- Assignment
Say the data back exactly as it is written below.

- Supplied data
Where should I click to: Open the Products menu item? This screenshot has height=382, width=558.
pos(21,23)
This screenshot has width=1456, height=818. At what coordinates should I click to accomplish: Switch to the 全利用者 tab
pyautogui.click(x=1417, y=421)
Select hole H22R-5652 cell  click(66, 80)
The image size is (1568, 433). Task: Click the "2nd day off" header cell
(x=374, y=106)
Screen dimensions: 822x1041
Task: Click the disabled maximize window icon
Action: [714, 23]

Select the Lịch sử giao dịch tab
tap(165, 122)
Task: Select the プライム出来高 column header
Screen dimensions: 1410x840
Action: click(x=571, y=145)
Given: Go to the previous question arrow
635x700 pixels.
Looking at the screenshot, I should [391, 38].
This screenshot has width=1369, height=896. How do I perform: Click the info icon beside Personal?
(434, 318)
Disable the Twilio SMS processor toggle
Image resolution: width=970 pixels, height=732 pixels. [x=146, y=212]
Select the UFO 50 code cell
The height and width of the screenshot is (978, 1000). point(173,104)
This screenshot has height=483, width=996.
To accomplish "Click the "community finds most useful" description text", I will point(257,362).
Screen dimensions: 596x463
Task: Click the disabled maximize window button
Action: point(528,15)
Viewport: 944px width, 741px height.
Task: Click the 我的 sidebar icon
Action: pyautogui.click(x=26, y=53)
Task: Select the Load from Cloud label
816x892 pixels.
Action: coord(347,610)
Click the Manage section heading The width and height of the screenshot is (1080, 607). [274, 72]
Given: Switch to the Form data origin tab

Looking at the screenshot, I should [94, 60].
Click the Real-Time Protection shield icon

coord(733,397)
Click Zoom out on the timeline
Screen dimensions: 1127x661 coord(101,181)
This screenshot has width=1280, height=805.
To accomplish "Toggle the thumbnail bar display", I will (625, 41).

- Your response
Where should I click to: Open the Products menu item? This screenshot has height=382, width=558.
pos(21,23)
This screenshot has width=1456, height=818. At what coordinates should I click to accomplish: Switch to the 全利用者 tab
pyautogui.click(x=1417, y=421)
Select hole H22R-5652 cell  click(66, 80)
The image size is (1568, 433). Task: Click the "2nd day off" header cell
(x=374, y=106)
Screen dimensions: 822x1041
Task: Click the disabled maximize window icon
Action: [714, 23]

Select the Lịch sử giao dịch tab
tap(165, 122)
Task: Select the プライム出来高 column header
Screen dimensions: 1410x840
Action: click(x=571, y=145)
Given: Go to the previous question arrow
635x700 pixels.
Looking at the screenshot, I should [391, 38].
This screenshot has width=1369, height=896. How do I perform: Click the info icon beside Personal?
(434, 318)
Disable the Twilio SMS processor toggle
Image resolution: width=970 pixels, height=732 pixels. [x=146, y=212]
Select the UFO 50 code cell
The height and width of the screenshot is (978, 1000). point(173,104)
This screenshot has height=483, width=996.
To accomplish "Click the "community finds most useful" description text", I will point(257,362).
Screen dimensions: 596x463
Task: Click the disabled maximize window button
Action: point(528,15)
Viewport: 944px width, 741px height.
Task: Click the 我的 sidebar icon
Action: pyautogui.click(x=26, y=53)
Task: Select the Load from Cloud label
816x892 pixels.
Action: coord(347,610)
Click the Manage section heading The width and height of the screenshot is (1080, 607). [274, 72]
Given: Switch to the Form data origin tab

Looking at the screenshot, I should [94, 60].
Click the Real-Time Protection shield icon

coord(733,397)
Click Zoom out on the timeline
Screen dimensions: 1127x661 coord(101,181)
This screenshot has width=1280, height=805.
To accomplish "Toggle the thumbnail bar display", I will (625, 41).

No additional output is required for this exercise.